Other Prevention Strategies
Other preventive pharmacologic strategies are recommended to reduce the risk of cardiovascular complications prior to initiation of anthracycline therapy and during its administration.11 Dexrazoxane, an antidote for anthracycline extravasation, is also a cardioprotectant, acting as an intracellular chelating agent to disrupt iron-mediated oxygen free radical generation, a component of anthracycline-induced cardiomyopathy.35 When administered in a 10:1 ratio of dexrazoxane to doxorubicin or equivalents, dexrazoxane resulted in reduced rates of LVEF decline without compromising antitumor efficacy.36-39 The FDA-approved indication for dexrazoxane for the prevention of doxorubicin-induced cardiomyopathy specifies its use for patients who have received a cumulative doxorubicin dose of 300 mg/m2 and will continue anthracycline therapy.35 Limitations to routine use with anthracyclines outside this setting include package-label warnings for myelosuppression and secondary malignancies; however, clinical evidence has demonstrated that dexrazoxane is associated with reversible myelosuppression, and exposure is not associated with increased risks of secondary malignancies.35,40 Dexrazoxane has not been shown to affect survival when coadministered with anthracyclines.40 Guidelines for dexrazoxane use at lower cumulative anthracycline dosing thresholds may be institution specific.

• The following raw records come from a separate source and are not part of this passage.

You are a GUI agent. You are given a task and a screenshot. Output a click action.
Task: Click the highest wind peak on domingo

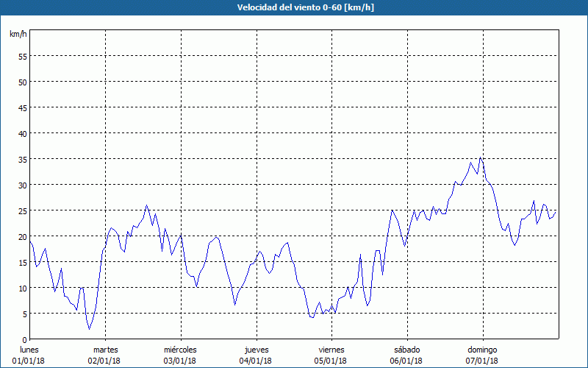pyautogui.click(x=481, y=157)
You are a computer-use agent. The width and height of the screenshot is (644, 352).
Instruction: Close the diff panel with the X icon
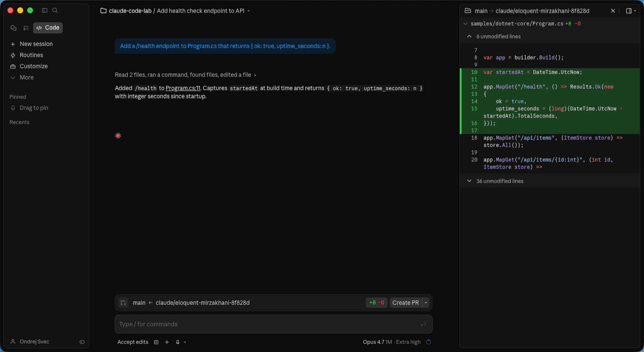tap(613, 11)
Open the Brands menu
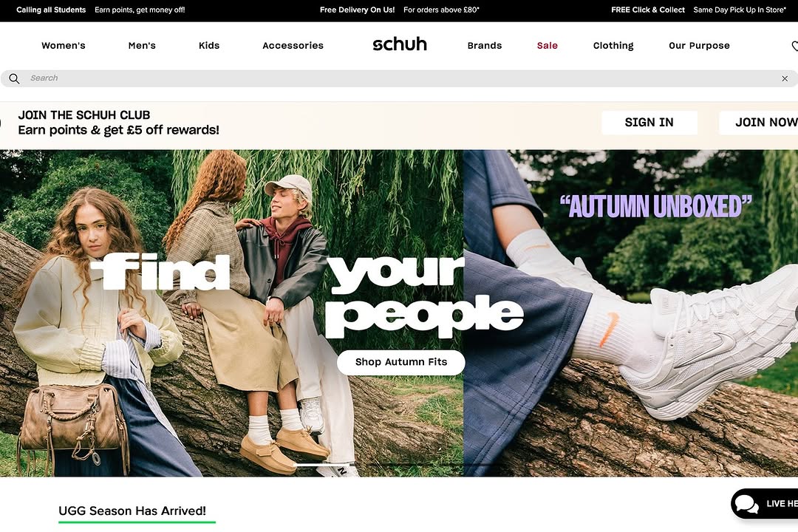The height and width of the screenshot is (532, 798). tap(485, 45)
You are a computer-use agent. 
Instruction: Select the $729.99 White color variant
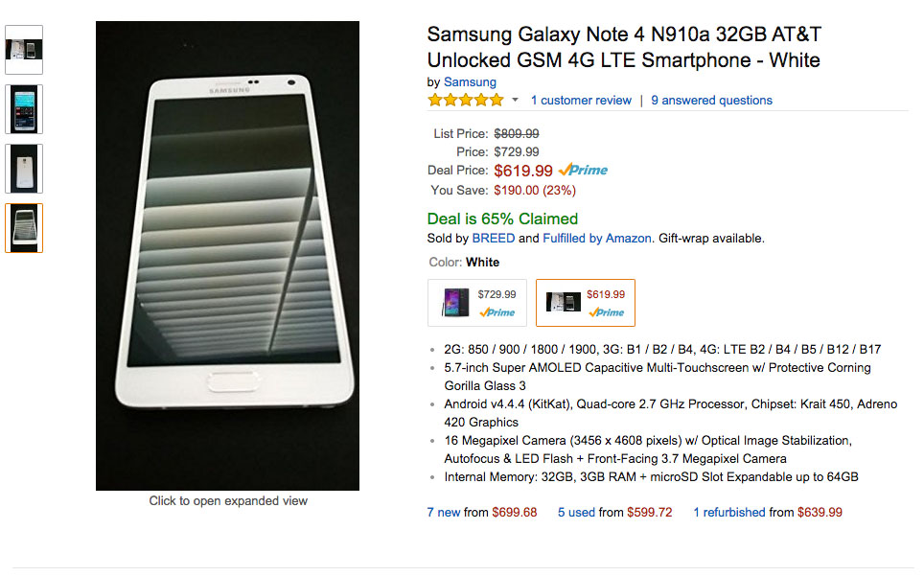(476, 302)
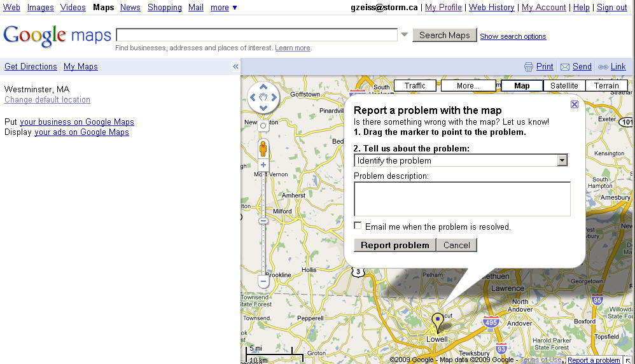Click the printer icon next to Print

tap(528, 67)
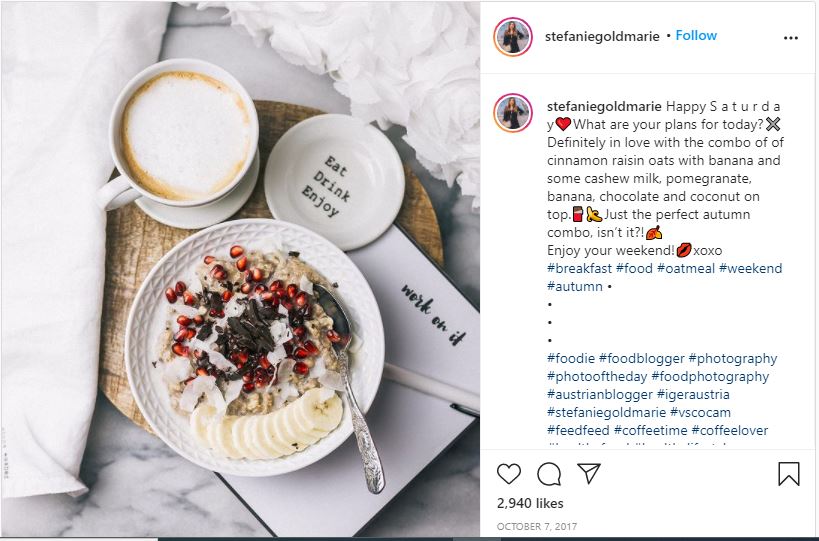Open the #igeraustria hashtag
This screenshot has height=541, width=819.
(x=693, y=394)
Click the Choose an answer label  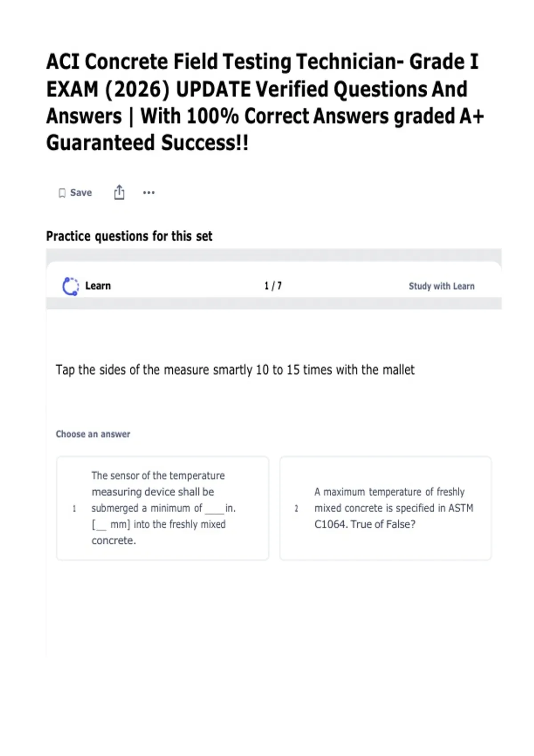click(x=93, y=434)
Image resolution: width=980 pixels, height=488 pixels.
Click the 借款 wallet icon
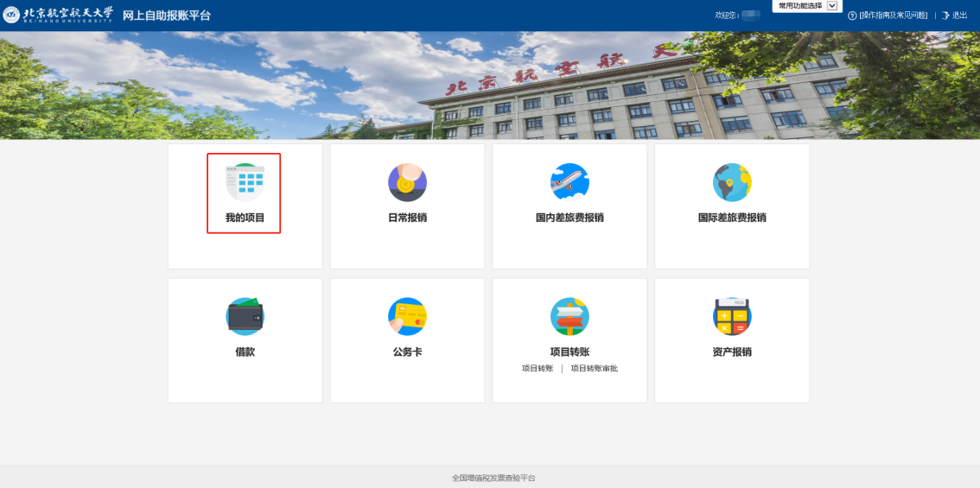245,317

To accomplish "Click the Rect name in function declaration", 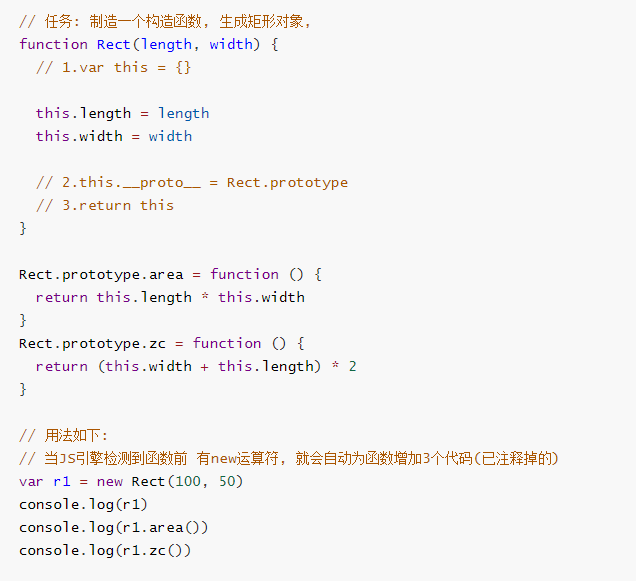I will (x=114, y=44).
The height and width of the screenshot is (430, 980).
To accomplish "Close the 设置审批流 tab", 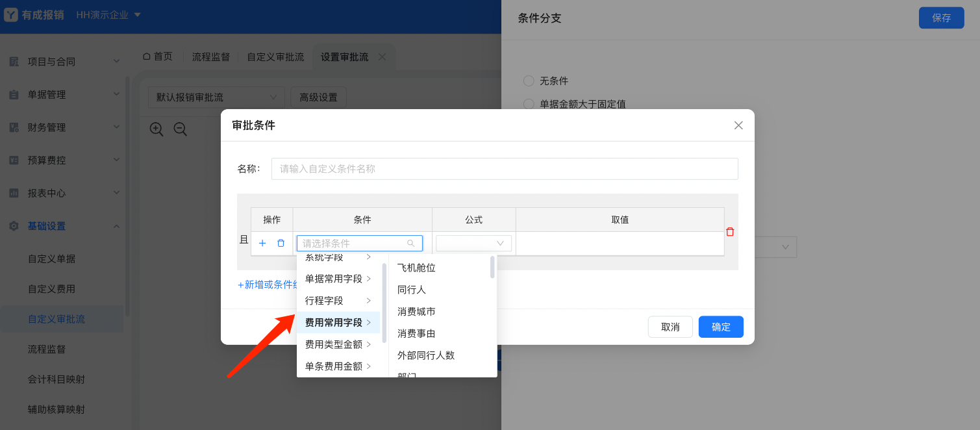I will point(382,57).
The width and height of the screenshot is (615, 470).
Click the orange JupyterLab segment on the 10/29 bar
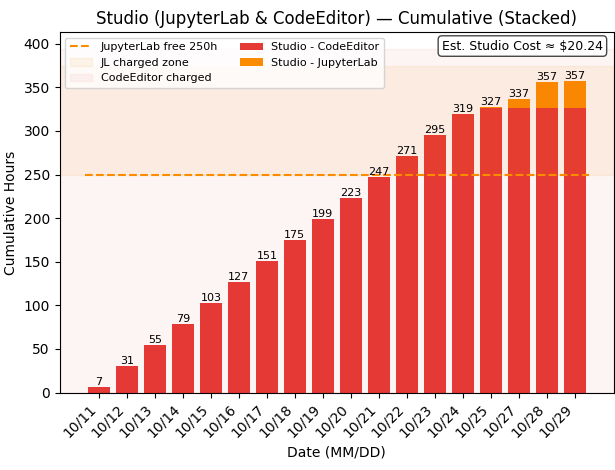click(x=575, y=94)
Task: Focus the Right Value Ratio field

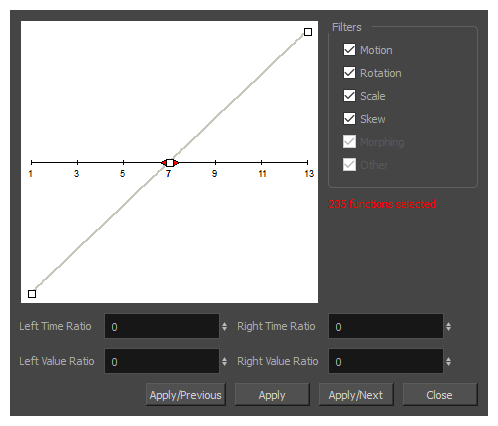Action: click(386, 361)

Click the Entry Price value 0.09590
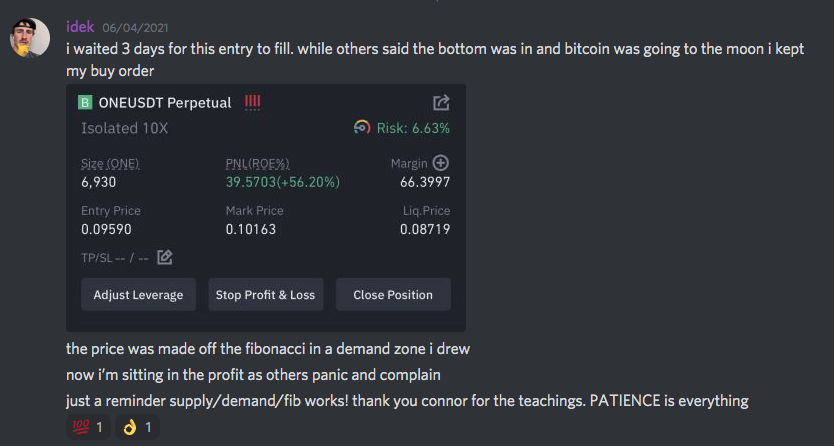click(106, 229)
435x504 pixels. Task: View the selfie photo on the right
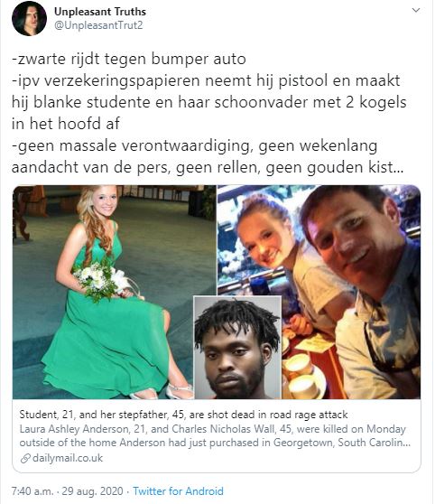[x=351, y=292]
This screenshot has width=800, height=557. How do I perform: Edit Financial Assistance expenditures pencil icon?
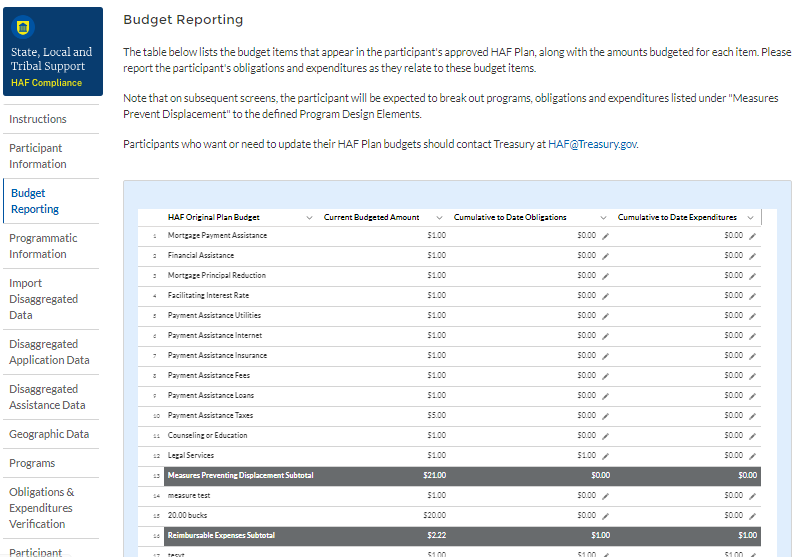[752, 256]
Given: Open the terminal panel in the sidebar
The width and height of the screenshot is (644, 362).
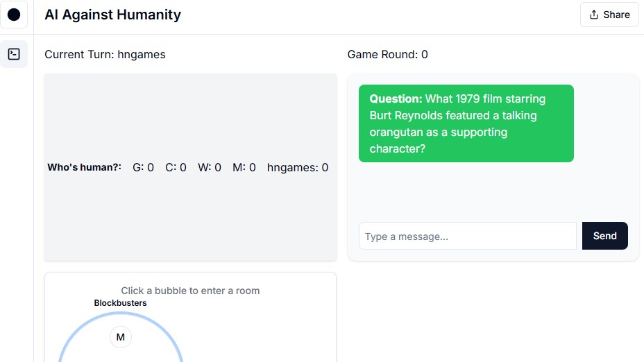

Pegylated liposomal doxorubicin has demonstrated a lower risk of clinical cardiotoxicity compared to conventional anthracyclines without affecting efficacy outcomes, so it is another preventive strategy for mitigating the risk of cardiomyopathy in patients with advanced cancers requiring anthracyclines.41-43 Adjustment of the rate of anthracycline administration is another preventive strategy; administration of anthracycline via intravenous bolus has been associated with an increased risk of clinical cardiotoxicity, more than four times that seen with continuous infusion.42

The most conservative strategy is the avoidance of a potentially cardiotoxic agent in the patient’s cancer therapy; however, this decision should recognize the intent of therapy and the possibility that the antitumor efficacy of the alternative agent could compromise cancer-specific outcomes. Considering each individual patient’s clinical scenario is vital to ensure that strategies for preventing cardiotoxicity are selected for the patient populations at highest risk. High-risk patients include those receiving high-dose anthracyclines, recognized as doses equivalent to doxorubicin of 250 mg/m2 and greater.11

Conclusion

Management and prevention of cardiotoxicity induced by cancer therapies is an ongoing area of research aimed to balance cancer therapy efficacy with cardiovascular safety. Trastuzumab transformed the landscape of HER2-positive breast cancer treatment, and anthracyclines remain a backbone of hematologic and solid tumor chemotherapy regimens; however, their impact on long-term cancer outcomes can be limited by their cardiotoxicity profiles.44 LVEF monitoring via ECHO remains the mainstay method for assessing the cardiotoxicity of cancer therapies; however, ongoing research with serum biomarkers and myocardial strain may allow for earlier detection of subclinical HF and intervention to combat cardiotoxicity. Every patient receiving any cancer therapy with cardiotoxic potential must be approached individually, with particular focus on the intent of cancer therapy and pre-existing cardiac risk factors. Institutions fortunate to have providers specialized in cardio-oncology should consider referring high-risk patients early in the treatment course for assistance in cardiac management. All cardiovascular complications of oncology therapy have the potential to affect the efficacy of cancer treatment, reduce quality of life, and affect long-term survival. An integrated approach is therefore necessary to optimize long-term outcomes in this unique patient population.